Hawaii is part of the federal Ninth Circuit, widely considered the most liberal circuit. The Ninth Circuit has never conclusively decided whether Hazelwood is the right legal standard for colleges’ authority over their students.

But Judge Gillmor — noting that Hazelwood has been applied to claims brought by college students in four other circuits — appeared to assume that the University of Hawaii had the broad censorship latitude recognized in Hazelwood. Taking a phrase right out of Hazelwood, Judge Gilmor said the university’s dismissal of Oyama was lawful because enforcing the standards of the teaching profession was “reasonably related to a legitimate pedagogical purpose.”

This was exactly the concern of First Amendment advocates when — in a sloppily reasoned opinion involving facts somewhat analogous to Oyama’s — the federal Sixth Circuit decided last year that Hazelwood permitted a Michigan university to punish a student counselor trainee for her religious-based refusal to counsel students experiencing gender-identity issues. The appearance of a growing consensus around Hazelwood as the catch-all standard for all students — even those in post-baccalaureate professional programs — risks subjecting middle-aged adults to a level of school “thought control” that is questionably appropriate even for children.

While it is not strictly a First Amendment issue, the courts have yet to fully and satisfactorily grapple with when it is permissible to remove someone from an academic course of study simply because the person appears to be a poor candidate for success in the field.

We would not expect, for instance, that a student who consistently tripped over her own feet or forgot her lines could be expelled from a college’s drama program because her instructors deemed her unlikely to succeed as a performer. She might receive low grades or be passed over for casting in prime roles, but if she were determined to obtain the degree, the school would indulge her.

Many people obtain academic credentials for reasons other than an intent to practice that occupation professionally. A hopelessly untalented painter still might want an art degree to improve her chances of getting hired as a museum administrator or as a critic. A business executive might pursue a law degree to improve her shot at being promoted to upper management.

The stakes admittedly are different when the profession involves the welfare of vulnerable people. Audience members can overlook a stumble-footed dancer, but a teacher, doctor or lawyer who refuses to observe professional protocols can put lives at risk.

Still, there are also risks in enforcing the current standards of any profession as an absolute bar to obtaining a degree in the field.

Oyama might not be teacher material — indeed, he might never satisfy the professional entry requirements or get his first teaching job — but he might have opinions about modernizing the rules of the profession that will be taken seriously only if he speaks with the authority of a degree-holder.

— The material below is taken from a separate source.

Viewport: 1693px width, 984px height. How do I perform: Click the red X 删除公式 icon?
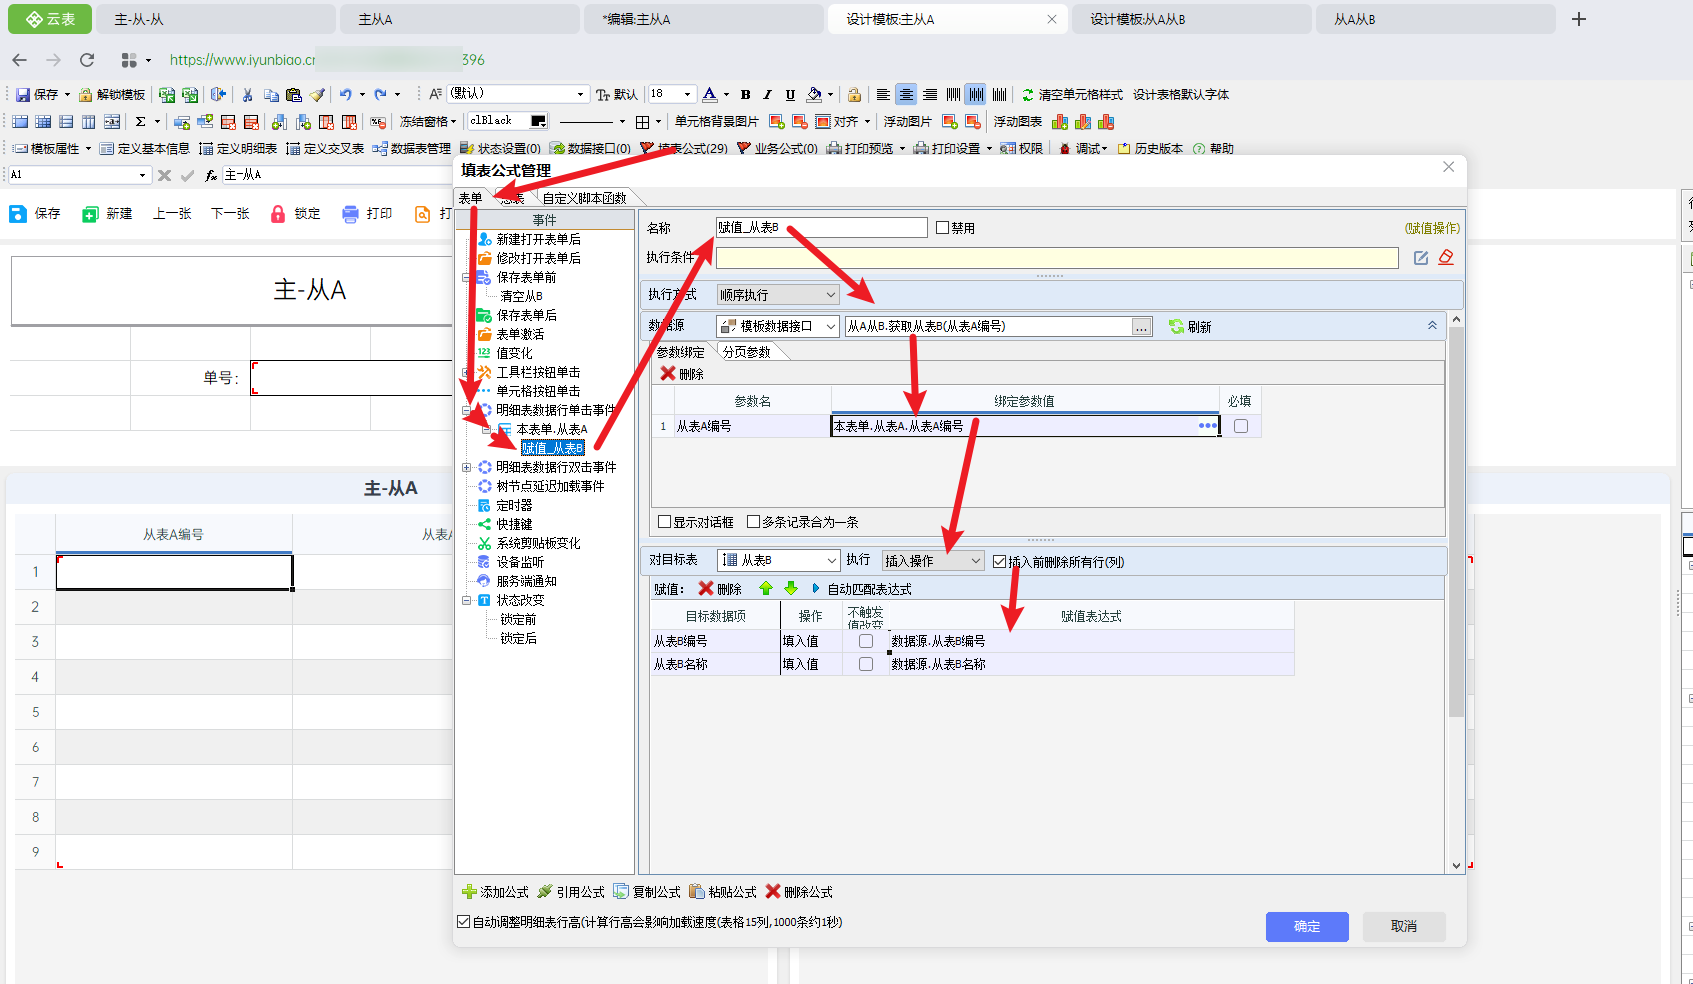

Letting only those who accept the existing state of professional standards complete a course of study in the profession is likely to promote stagnation.

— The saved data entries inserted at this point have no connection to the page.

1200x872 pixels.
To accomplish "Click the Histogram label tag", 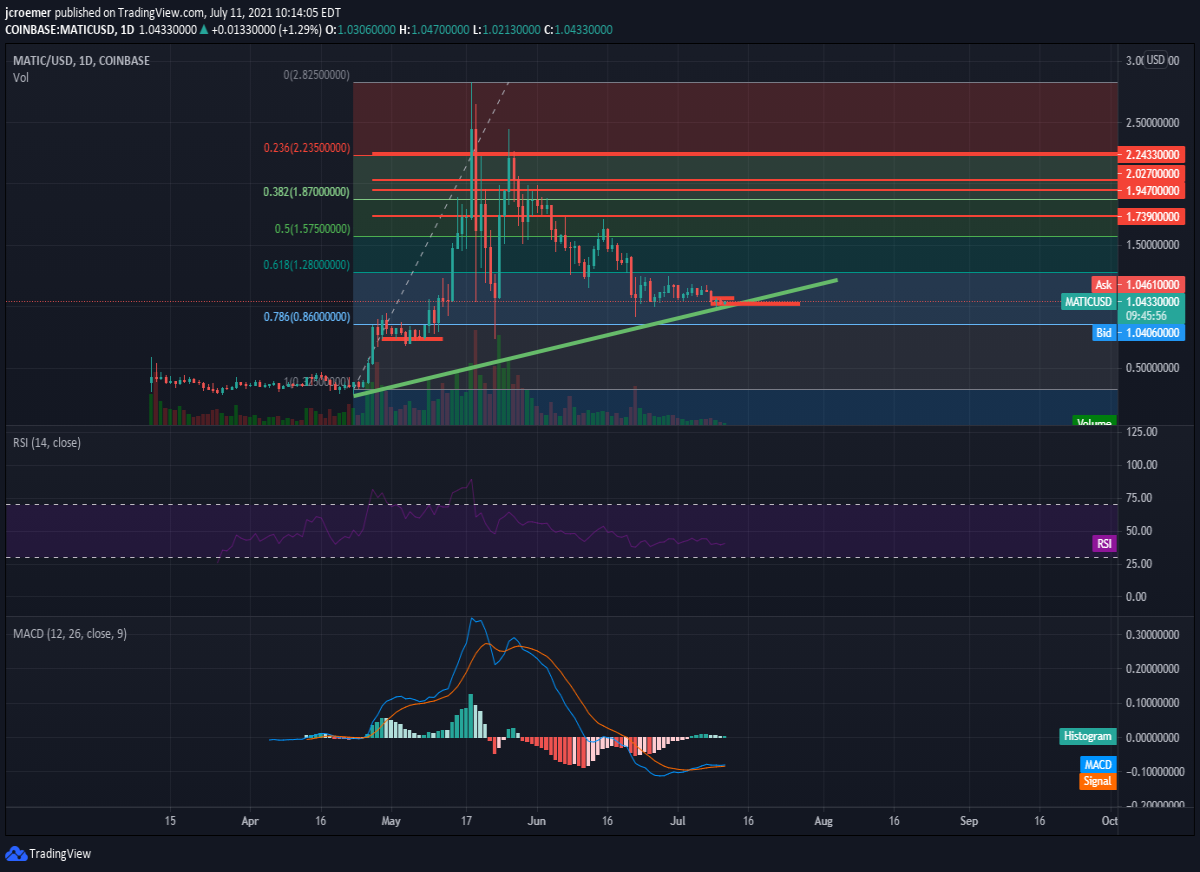I will click(x=1087, y=736).
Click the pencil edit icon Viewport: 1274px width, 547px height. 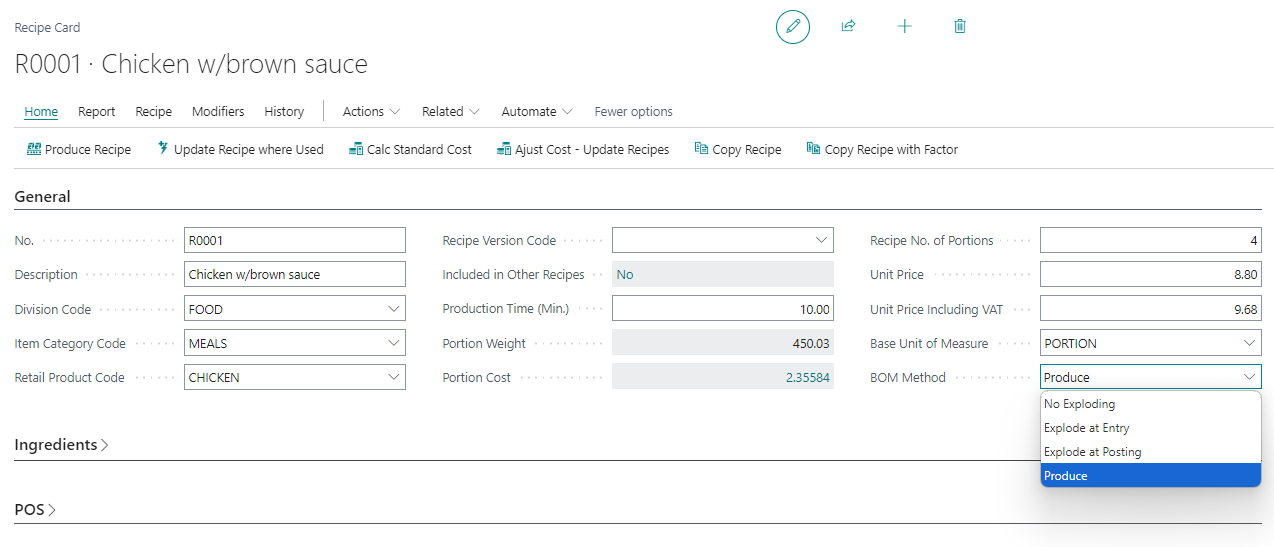(793, 26)
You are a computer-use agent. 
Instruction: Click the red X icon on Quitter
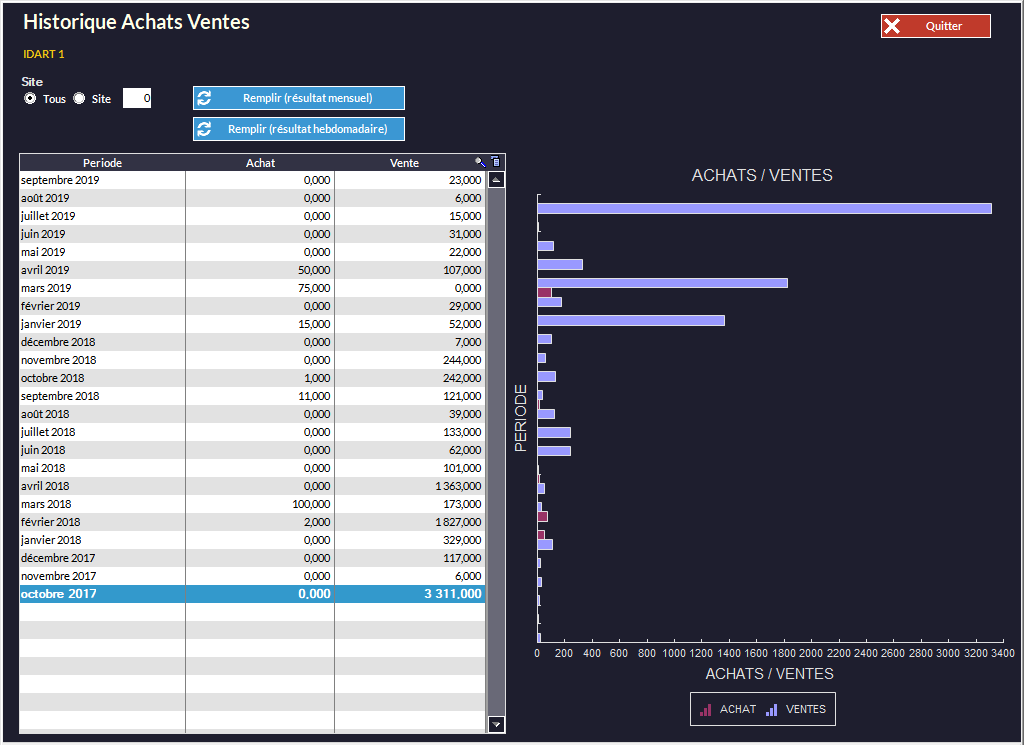point(893,27)
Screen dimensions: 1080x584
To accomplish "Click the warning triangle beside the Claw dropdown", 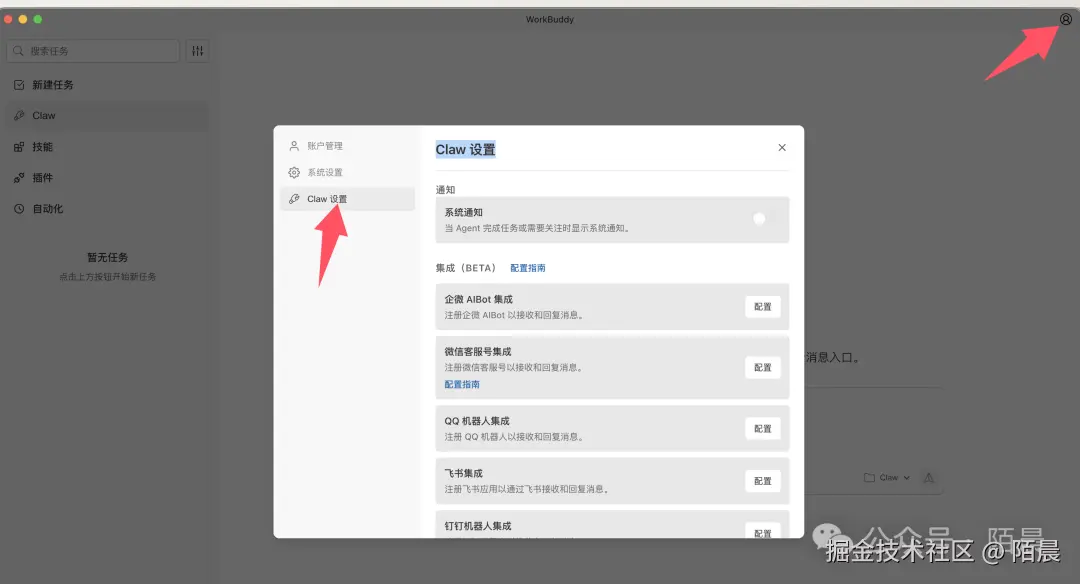I will tap(928, 478).
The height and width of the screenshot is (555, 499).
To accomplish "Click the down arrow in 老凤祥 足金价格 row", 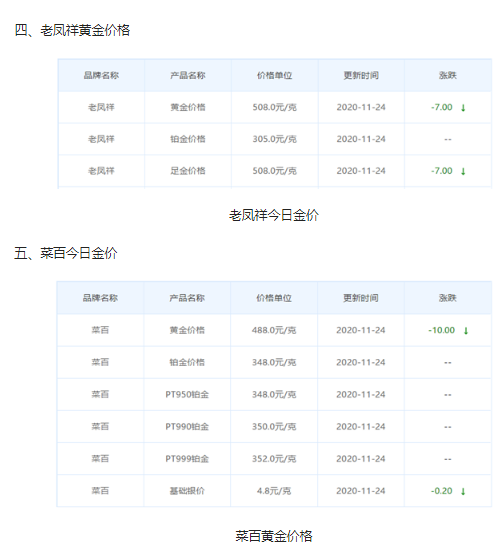I will 463,171.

There is a difference between expressing dissent from the prevailing standards of the profession (which colleges should welcome and encourage) versus refusing to act consistently with those standards to the detriment of the public. It was incumbent on the University of Hawaii to prove not just that Oyama held beliefs questioning the tenets of the teaching profession, but that he was prepared to act on those beliefs.

Because Oyama was actually asking to be put into the classroom as a student teacher, it’s quite possible that he crossed that line from dissenter to rulebreaker — and if so, then denying him a student-teaching assignment was probably wise.

But neither the Oyama ruling nor the Minnesota Supreme Court’s similar ruling last year in Tatro v. University of Minnesota acknowledged the central importance of protecting that right of dissent. Both rulings invite misuse by college purists who believe any deviation from prevailing norms indicates “unprofessionalism.”

How aggressively colleges should operate as professional gatekeepers, keeping people from ever qualifying for occupations for which they appear unsuited, is an issue that policymakers at all levels should be pondering with much greater care and reflection.